Domenica sera l’incendio nel campo di via Appia, con la morte dei quattro bambini. Da lunedì sono partite le polemiche, le accuse e i rimbalzi di responsabilità. Che idea si è fatto?

Fare polemiche su quattro bambini morti è squallido, indecente e non lo condivido. Quattro anni fa, con il sindaco Veltroni, io all’epoca ero prefetto di Roma, stilammo un patto per la solidarietà, un patto per la sicurezza. Questo prevedeva l’istituzione di quattro, cinque campi con casette prefabbricate, viali illuminati, con uffici per l’avviamento al lavoro, e soprattutto con gli scuola bus che potessero portare i bambini a scuola. Sarebbero stati campi controllati ventiquattr’ore su ventiquattro dalle forze dell’ordine.

Quali problemi ne impedirono la realizzazione?

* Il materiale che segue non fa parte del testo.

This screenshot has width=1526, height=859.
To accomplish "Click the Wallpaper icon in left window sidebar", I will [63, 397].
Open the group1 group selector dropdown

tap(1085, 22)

Ci fu impedito di lavorare su questo patto perché dovunque si tentava di collocare i campi la gente si ribellava e scendeva in piazza. Questo perché l’opposizione di allora, proprio come probabilmente fa l’opposizione di oggi con il sindaco Alemanno, aizzava gli animi, terrorizzava le persone invece di tranquillizzarle e dire loro che quei campi avrebbero consentito una sicurezza migliore per il quartiere perché permanentemente controllati dalle forze dell’ordine.

Come giudica questi due anni e mezzo di politica sui nomadi da parte del Campidoglio?

Nonostante tutta la buona volontà e l’impegno che riconosco al sindaco Alemanno, è la politica dello spostare il disagio da un quartiere all’altro, ottenendo poco.

Lei cosa propone?

Io ho proposto di fare una commissione, peraltro prevista da quel patto per la sicurezza di cui parlavo prima, che deve avere componenti di maggioranza e di opposizione perché insieme si possa affrontare questo difficilissimo problema.

Il sindaco Alemanno ha proposto di togliere l’affidamento dei minori a quei genitori rom che rifiutano di lasciare gli insediamenti. È una strada percorribile?

No, con le leggi attuali. Tentammo quattro anni fa di istituire delle case dove ricoverare i minori: case con psicologi, con sociologi. Non ci fu verso perché i bambini arrivavano e appena potevano scappavano per tornare dai loro genitori.